E ancora: “Poiché la Libia è un ‘luogo non sicuro’, come certificato dai più autorevoli organismi internazionali e dalle Nazioni Unite, collaborare alla deportazione di rifugiati e sfollati verso quel Paese costituisce un reato in violazione della Convenzione di Ginevra sui rifugiati e della Convenzione di Amburgo sul soccorso marittimo. Abbiamo quindi segnalato alla Corte penale internazionale la ‘giustificazione’ di questo gravissimo crimine commesso, come ammette lo stesso Ministro Piantedosi, nei confronti di 16.220 esseri umani di cui né lui né nessun altro può ormai conoscere la sorte, caduti nelle mani dei rapitori da cui cercavano di fuggire”, riporta Mediterranea.

5. Le persone straniere in Germania temono razzismo e violenze

Dopo un’impennata di sostegno al partito di estrema destra AfD, varie Ong stanno lanciando l’allarme sulla “violenza dilagante di estrema destra” contro le persone migranti.

“[…] Circa 80 persone si sono [recentemente] radunate in una piazza centrale a Neuruppin, una città di 30.000 abitanti a nord-ovest di Berlino, nello stato del Brandeburgo. Sagni Fayisa, [nome di fantasia], è arrivato con la moglie tedesca e i loro due figli. L’insegnante afferma di aver dovuto affrontare razzismo e xenofobia da quando si è trasferito dall’Etiopia alla Germania nove anni fa, ma le cose sono peggiorate progressivamente dal 2020 circa”, viene riportato su Info Migrants. E ancora: “quasi ogni giorno, ormai, la gente mi passa davanti dicendo la parola con la N. [nel tragitto tra casa e scuola], a volte vengo insultata da [diverse] persone, racconta Fayisa. “Di recente abbiamo ricevuto un’offerta per comprare una casa, ma non siamo riuscite a deciderci perché abbiamo paura, quindi abbiamo perso l’occasione. È davvero difficile per noi […].

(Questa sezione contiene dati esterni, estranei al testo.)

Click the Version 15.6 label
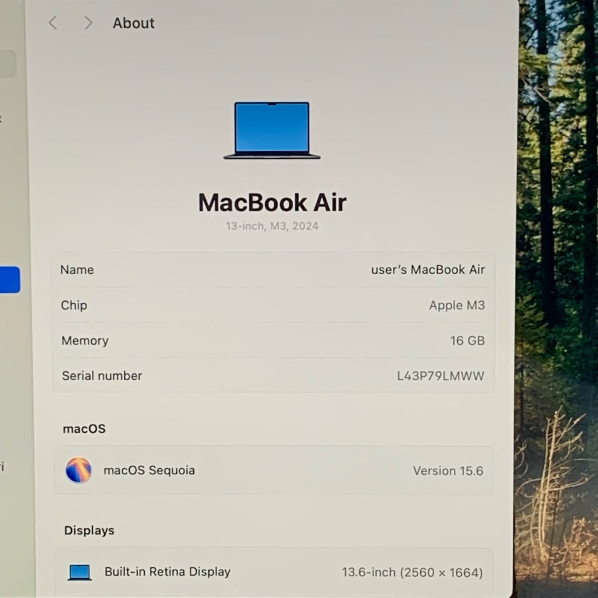Image resolution: width=598 pixels, height=598 pixels. [448, 471]
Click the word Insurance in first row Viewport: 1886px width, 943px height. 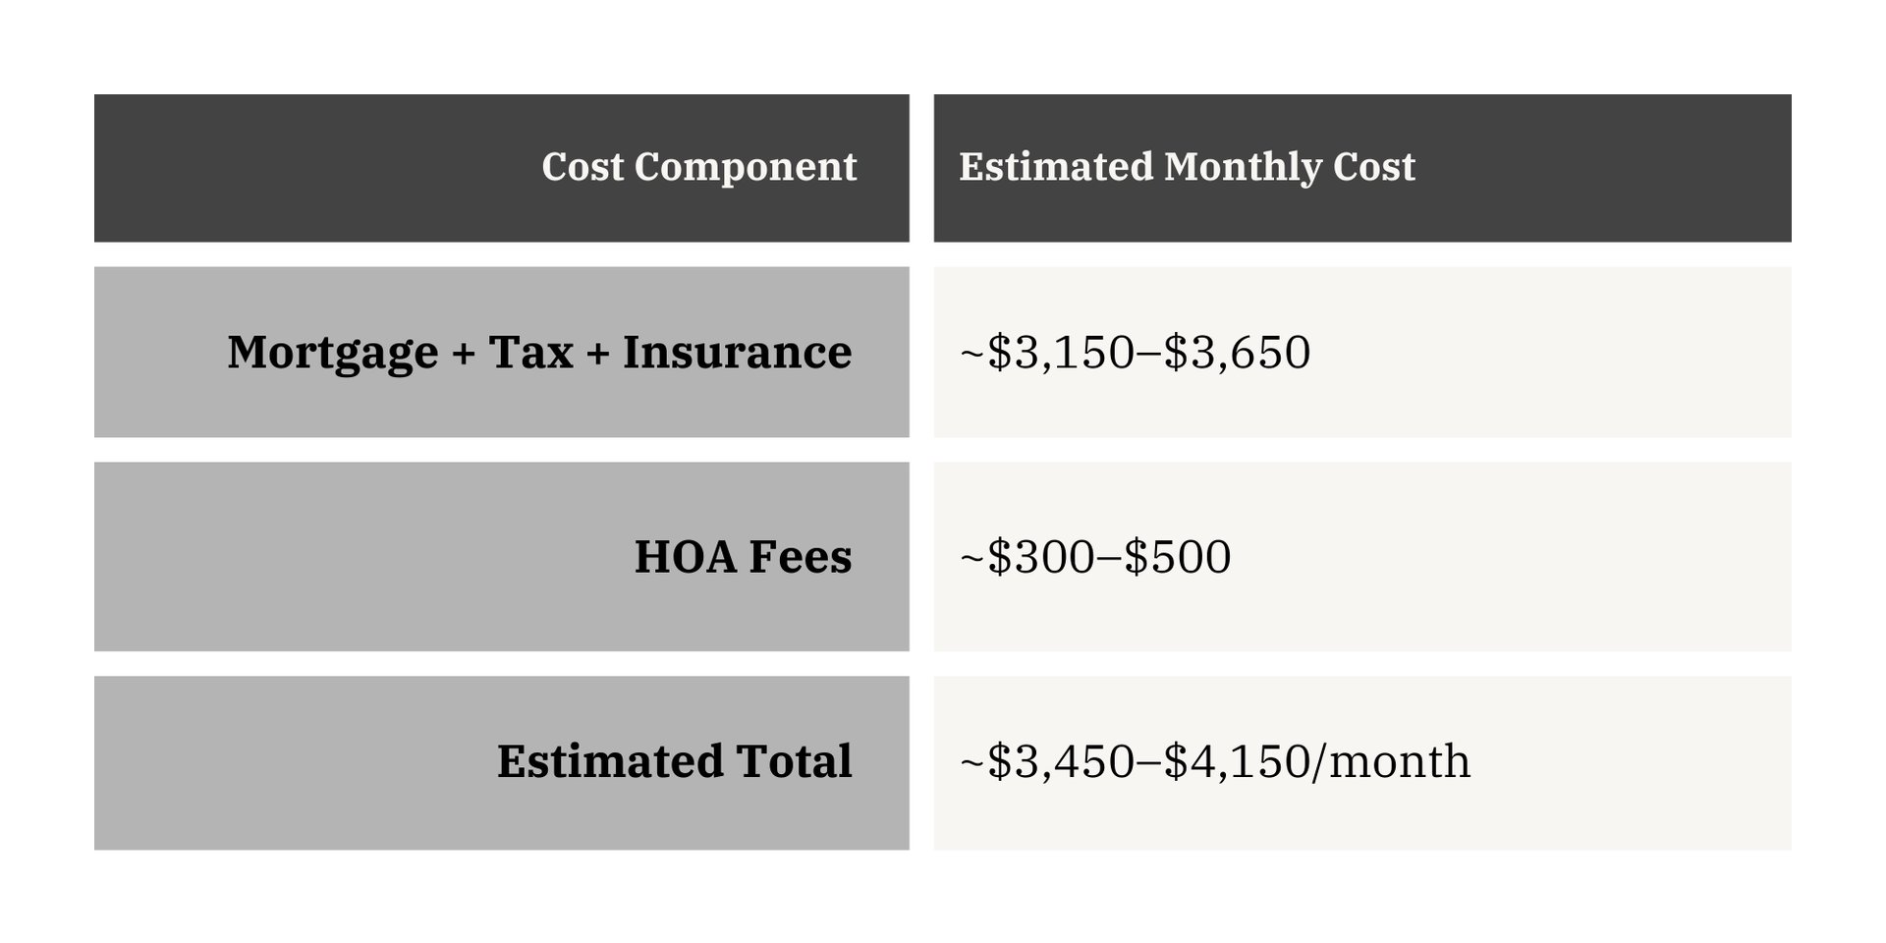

Infine: “le preoccupazioni e i timori dei migranti riguardo al loro futuro in Germania e alla loro sicurezza sono tutt’altro che irrazionali: una serie di recenti statistiche, indagini e studi dimostrano come un drammatico aumento della violenza di destra metta a rischio le persone con un passato migratorio, in particolare nella Germania dell’Est. La commissaria federale tedesca per la lotta alle discriminazioni, Ferda Ataman, ha affermato che questo spostamento a destra è andato di pari passo con una crisi di discriminazioni che ha lasciato il segno nelle persone del Paese.

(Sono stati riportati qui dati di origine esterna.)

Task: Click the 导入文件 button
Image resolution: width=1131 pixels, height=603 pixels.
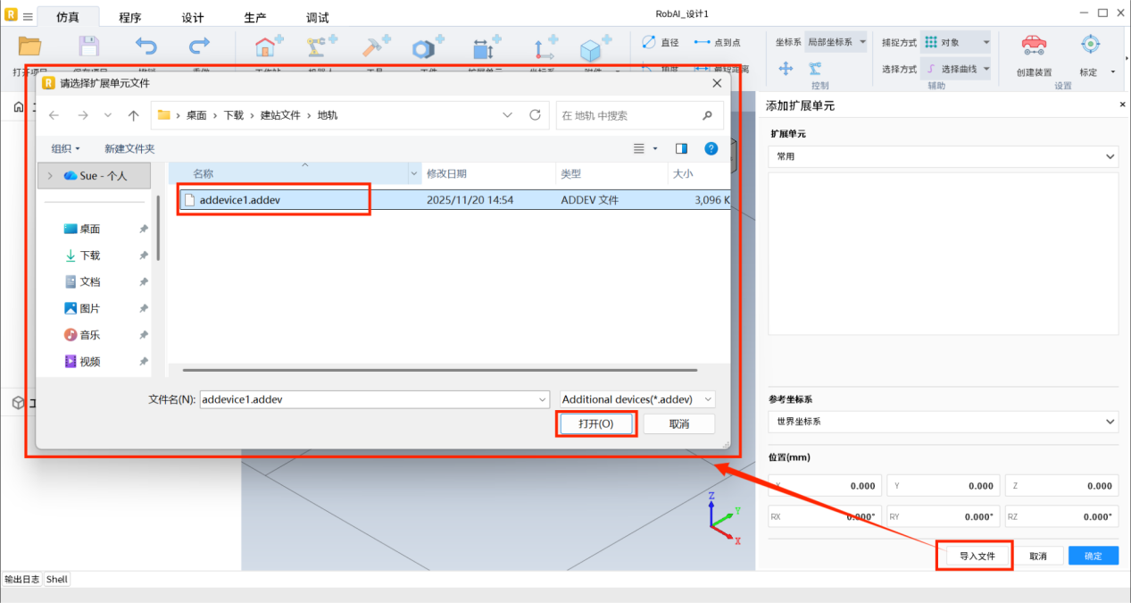Action: point(977,556)

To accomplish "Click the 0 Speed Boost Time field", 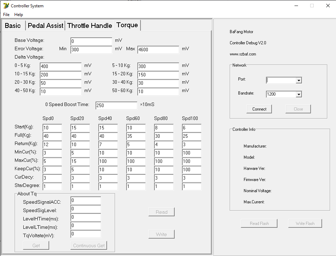I will pyautogui.click(x=116, y=105).
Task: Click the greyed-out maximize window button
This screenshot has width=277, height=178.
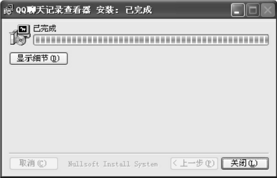Action: [x=253, y=10]
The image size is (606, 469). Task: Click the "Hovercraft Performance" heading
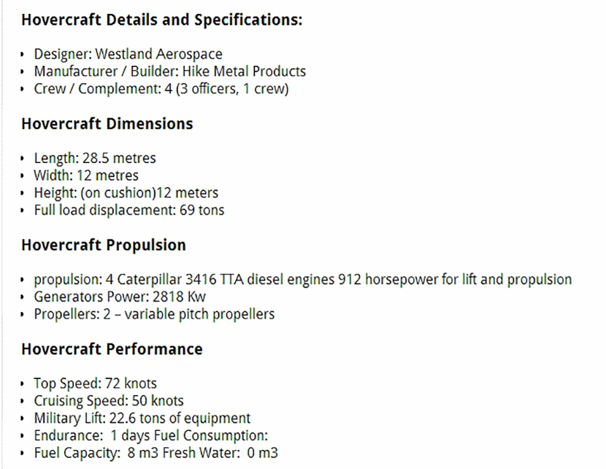pos(112,348)
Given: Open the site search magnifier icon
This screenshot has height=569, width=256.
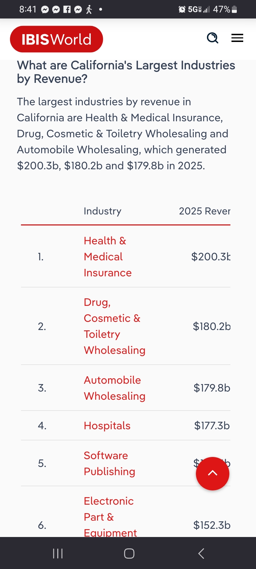Looking at the screenshot, I should [x=213, y=38].
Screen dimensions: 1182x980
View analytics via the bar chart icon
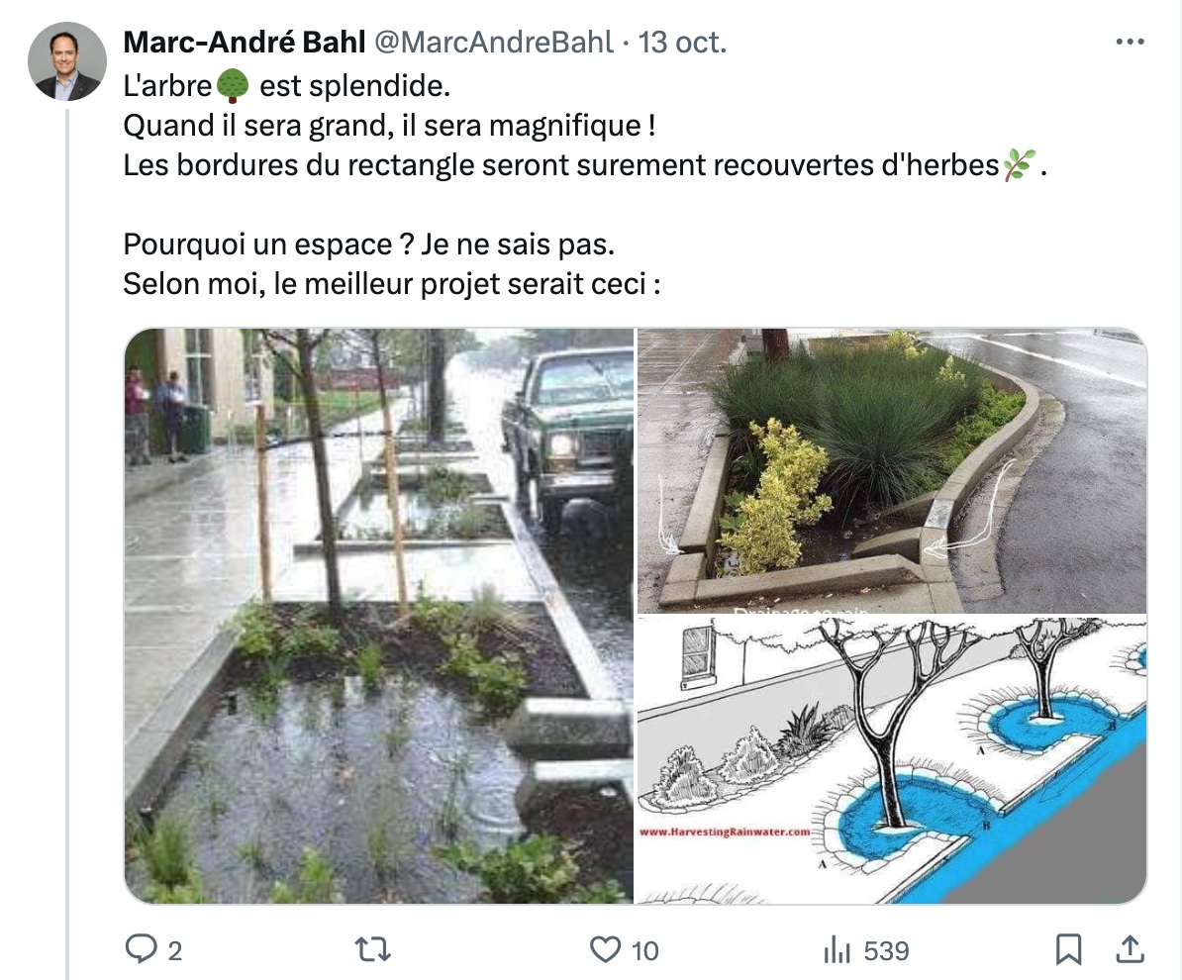[x=837, y=949]
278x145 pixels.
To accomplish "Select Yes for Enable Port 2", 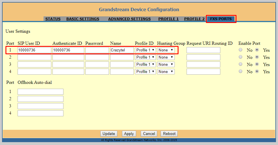I will (257, 57).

6. Da accordi di deterrenza poco trasparenti a cartelli della droga: barriere agli aiuti nel Darién

Il Darién è rapidamente diventato una delle zone con le peggiori crisi migratorie del mondo. Mentre solo 24.000 persone hanno intrapreso la rotta cinque anni fa,  più di mezzo milione di persone migranti l’hanno attraversata nel 2023, nel tentativo disperato di raggiungere gli Stati Uniti.

“Quasi 240.000 persone migranti e richiedenti asilo hanno attraversato il confine quest’anno entro agosto. Due terzi sono venezuelane, ma provengono anche da decine di altri paesi, da luoghi lontani come l’Afghanistan e il Sudan. Le prime cinque nazionalità includono la Cina, insieme a Ecuador, Colombia e Haiti. Coloro che attraversano affrontano una serie di rischi fisici e di salute e sono sempre più  vittime di rapine e violenza sessuale. Data l’entità delle necessità, c’è stata poca risposta umanitaria e i gruppi di aiuto temono che la situazione possa peggiorare ora che la crisi elettorale del Venezuela spinge più cittadini a lasciare il paese”, scrive il giornalista Joshua Collins sul New Humanitarian.

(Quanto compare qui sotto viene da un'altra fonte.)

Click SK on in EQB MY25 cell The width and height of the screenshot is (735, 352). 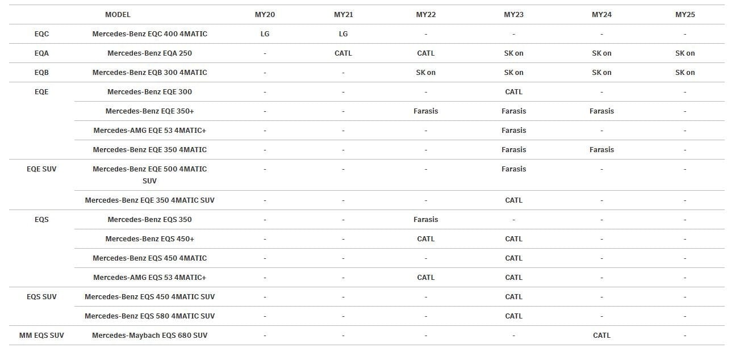pyautogui.click(x=685, y=73)
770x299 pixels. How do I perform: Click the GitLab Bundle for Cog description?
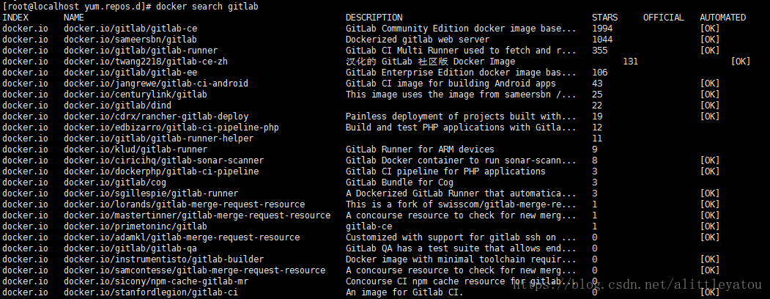click(x=399, y=182)
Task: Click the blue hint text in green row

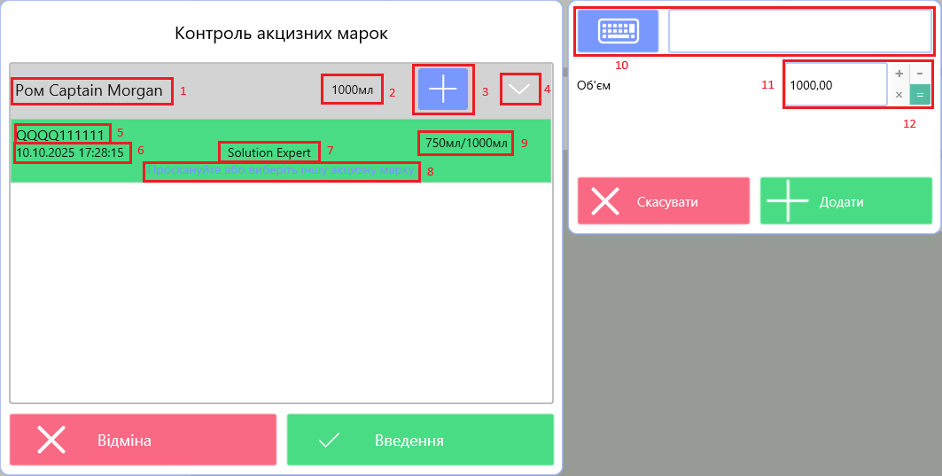Action: coord(281,171)
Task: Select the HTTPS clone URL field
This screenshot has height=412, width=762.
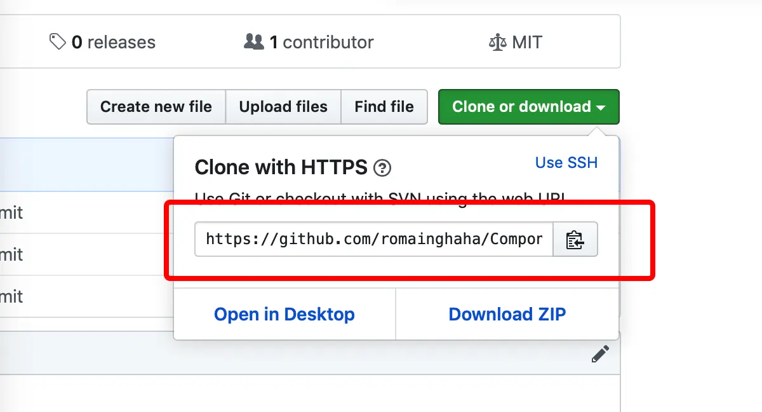Action: pos(373,239)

E ancora: “lo scorso marzo, Panama ha chiuso le operazioni di Medici Senza Frontiere dopo che l’organizzazione ha evidenziato l’aumento delle aggressioni sessuali sul lato panamense del Darién e ha criticato la mancanza di azione del governo. La decisione ha avuto un impatto di vasta portata, [inviando] un messaggio chiaro alle altre organizzazioni umanitarie: se ti esprimi troppo sulle condizioni del sentiero, ti cacceranno fuori, ha affermato Adam Isacson, ricercatore di frontiera presso il Washington Office on Latin America (Wola). Diverse Ong hanno dichiarato al New Humanitarian di sentirsi ora costrette a tenersi lontane e di aver dovuto affrontare sfide anche altrove nel rispondere alla crisi del Darién”.